Highlights of Income Tax Consequences of Deferring a Pension Into DROP

You may be eligible to defer your pension into the Deferred Retirement Option Program (hereinafter “DROP”). If so, there are Federal income tax consequences that you should consider before making an election to defer into DROP. The Dallas Police and Fire Pension System (“System”) cannot provide financial or legal advice to you or tailor these highlights to your particular situation. However, these highlights will discuss some of the income tax consequences that result from deferral into DROP by pensioners in various circumstances. You should consult a tax or financial advisor who has expertise in the Federal income tax treatment of annuities and distributions from qualified pension plans before electing to defer your pension into DROP.

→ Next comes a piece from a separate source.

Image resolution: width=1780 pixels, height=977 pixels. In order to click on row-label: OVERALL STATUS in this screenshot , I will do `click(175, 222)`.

Pension payments under tax-qualified plans such as the Combined Pension Plan are taxed when you receive them in much the same way as your salary was taxed before retirement. However, the part of the pension payments considered to be a return of the pensioner’s own after-tax member contributions is eventually recoverable tax-free. Any pension payments that you elect to defer into DROP will not be taxed until they are paid to you out of your DROP account. This can be attractive to you if you are working and in a higher tax bracket now but expect to be in a lower tax bracket when you receive your DROP distribution. Unfortunately, deferring your pension into DROP can cause you to pay more Federal income taxes in certain cases.

If you elect to defer your pension into DROP and amounts are deducted for any reason, such as to pay premiums on your health insurance, the amounts deducted will be subject to tax. These amounts are treated as annuity payments because they will be paid by the System in substantially level monthly payments.

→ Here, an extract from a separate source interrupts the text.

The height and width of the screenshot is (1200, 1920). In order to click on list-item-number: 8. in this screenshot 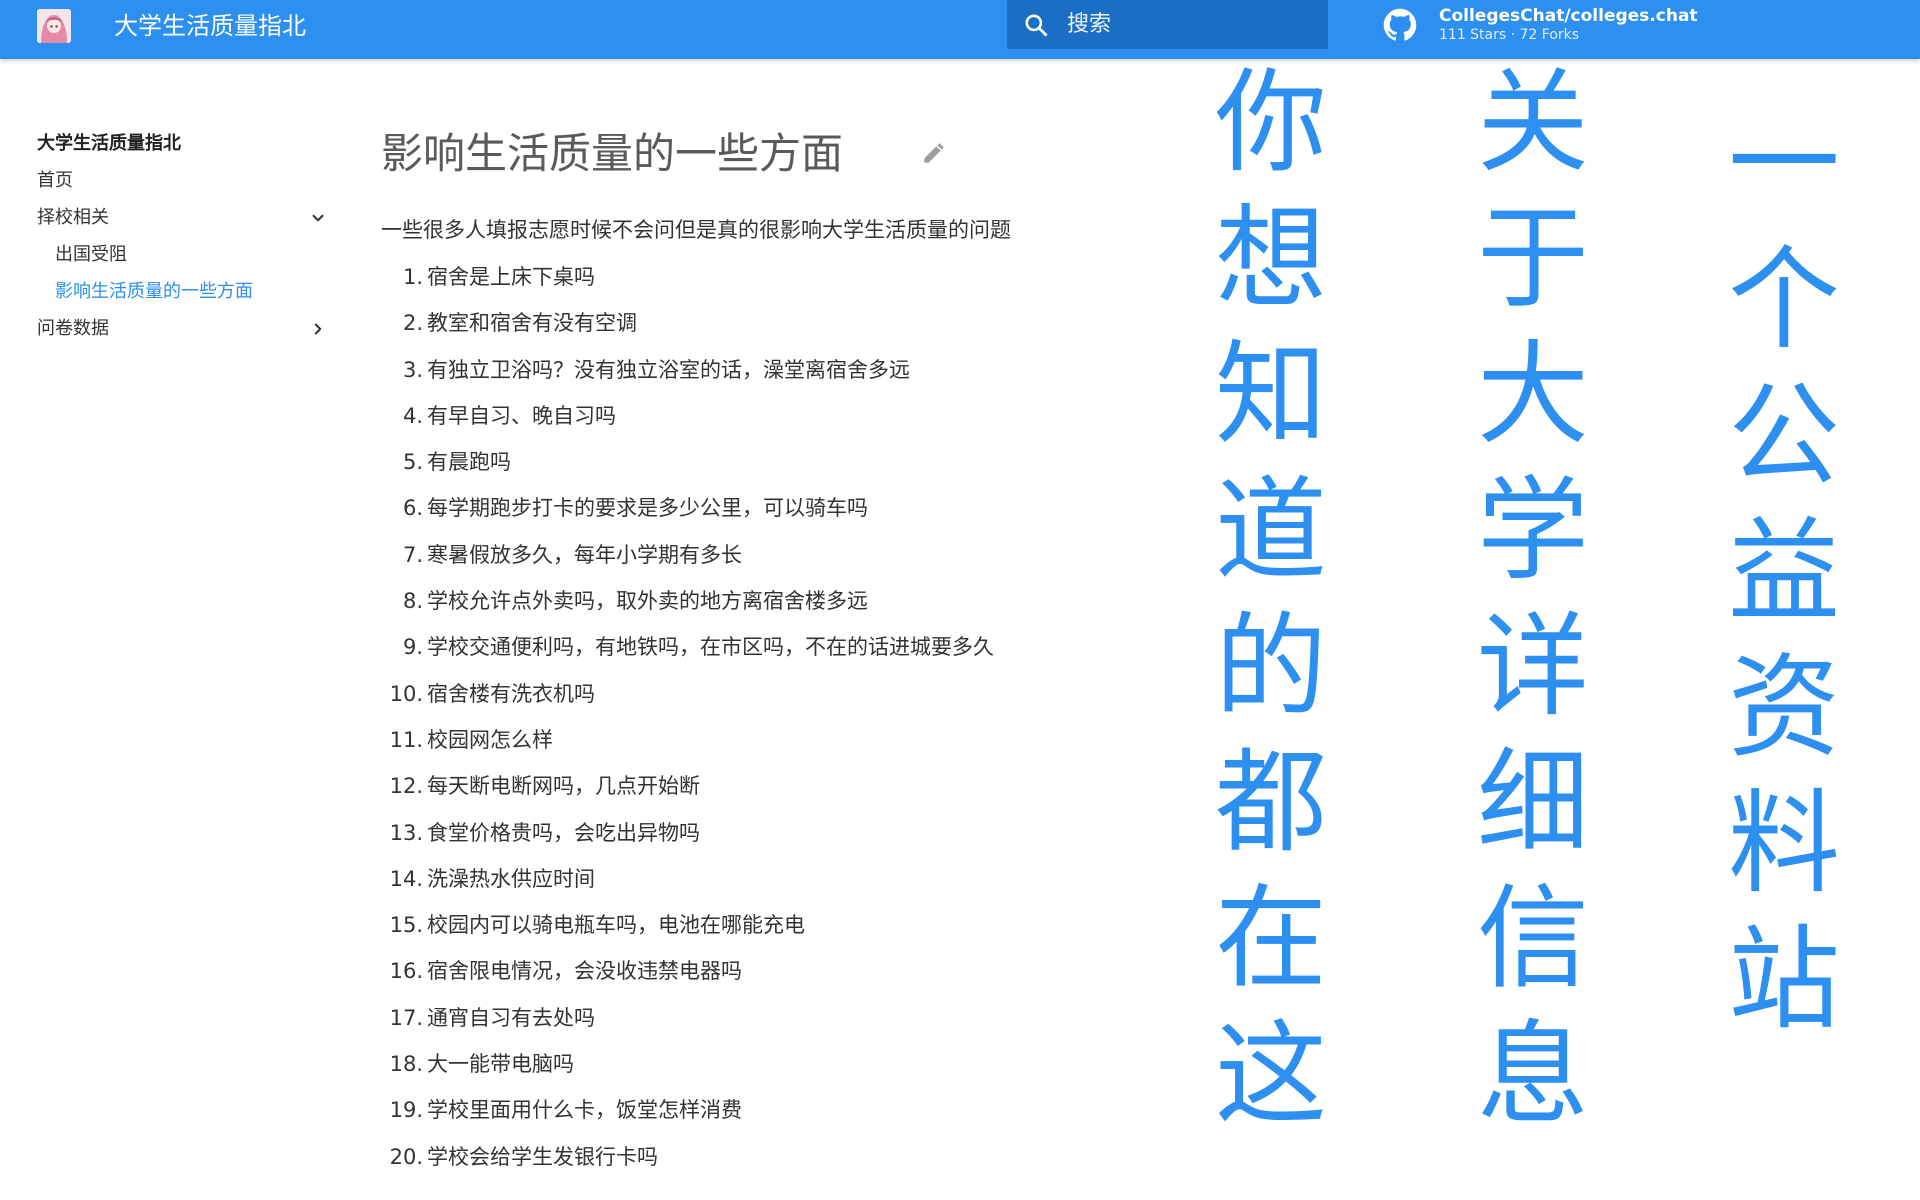, I will do `click(412, 602)`.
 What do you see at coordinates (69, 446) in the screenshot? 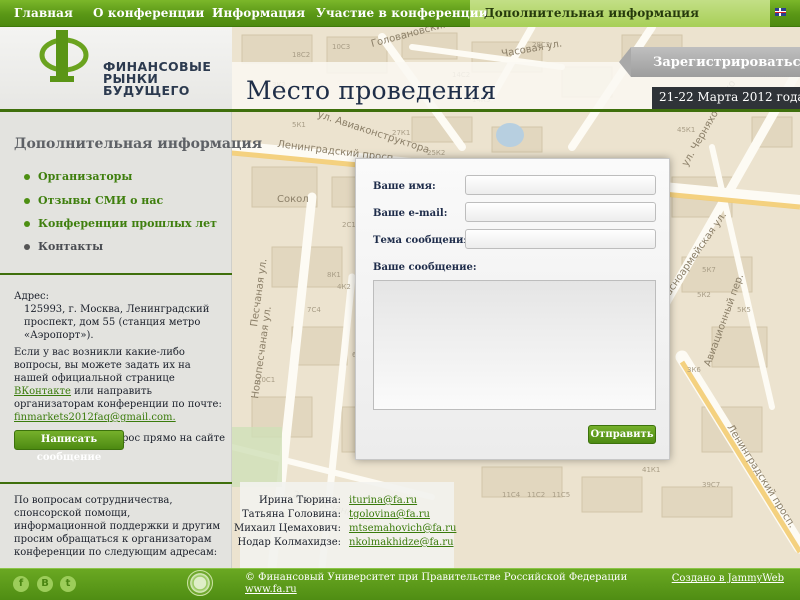
I see `write-message-button: Написать сообщение` at bounding box center [69, 446].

More importantly, the Internal Revenue Code imposes an additional early distribution tax with respect to certain payments received by a pensioner before age 59 ½. The early distribution tax is ten percent (10%) of the taxable pension received. This additional tax does not apply if you qualify for one of several exceptions to this tax law. For example, you do not owe this additional tax if: 1) You terminate Active Service with the Police or Fire Department on or after the date you attain age 50 (age 55 if you left Active Service before August 17, 2006), and/or 2) You terminate Active Service before you attain age 50, but receive only your monthly pension payments until after you attain age 59 ½.

Eligibility for the second exception to the ten percent (10%) early distribution tax may be adversely affected by a change in the amount of the payments, such as an election to defer your pension into DROP or take distributions from your DROP account after you started to receive monthly payments. Based on guidance available from the Internal Revenue Service at this time, liability for the additional tax is affected by your age at the time you leave Active Service and whether you leave Active Service after August 17, 2006. If you leave Active Service in or after the year you attain age 50 and after August 17, 2006, a later election to defer your pension into DROP will not

subject your benefits to an early distribution tax; furthermore, if your pension is not yet in pay status, that is, you have elected to defer your pension into DROP, you will not owe a ten percent (10%) early distribution tax on any pension payments held in your DROP account.

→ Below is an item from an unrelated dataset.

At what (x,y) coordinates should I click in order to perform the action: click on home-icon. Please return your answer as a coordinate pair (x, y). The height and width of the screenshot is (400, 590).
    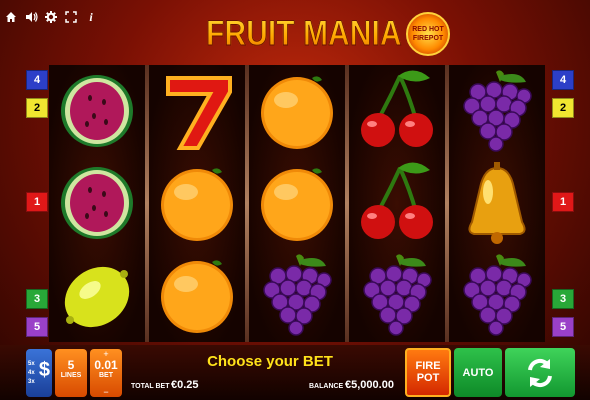
    Looking at the image, I should click on (11, 17).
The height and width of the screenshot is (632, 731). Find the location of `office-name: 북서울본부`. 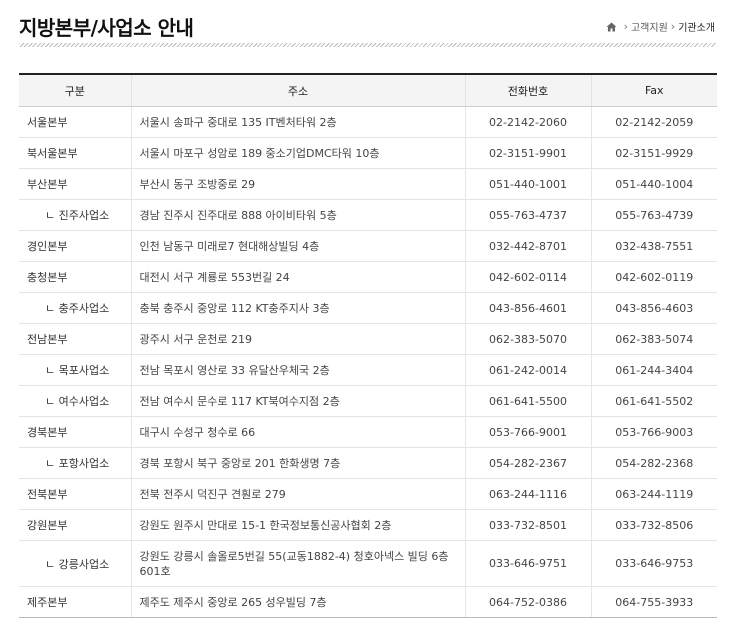

office-name: 북서울본부 is located at coordinates (75, 153).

If you leave Active Service before the year you attain age 50 and commence to receive a monthly pension, any election to defer your pension into DROP before you attain age 59 ½ may result in imposition of a tax equal to 10% of the taxable pension payments you have received. Even if you were age 50 at the time you left Active Service but you were not age 55 and you left and commenced to receive your pension before August 17, 2006, an election to defer your pension into DROP at any time before you attain age 59 ½ could subject you to the additional tax on the taxable pension payments you received before August 17, 2006 plus interest.

Similarly, if you left Active Service before you attained age 50 and you revoke your DROP deferral election before you attain age 59 ½, you may owe early distribution taxes on any taxable deductions that have been made during the deferral period and on the taxable pension and DROP payments received in the year of the revocation.

Of course, the tax treatment of your pension is only one of the considerations you should take into account before electing to defer your pension into DROP. However, it is a very important economic consideration and you may want to time any election you make so as to minimize adverse tax treatment.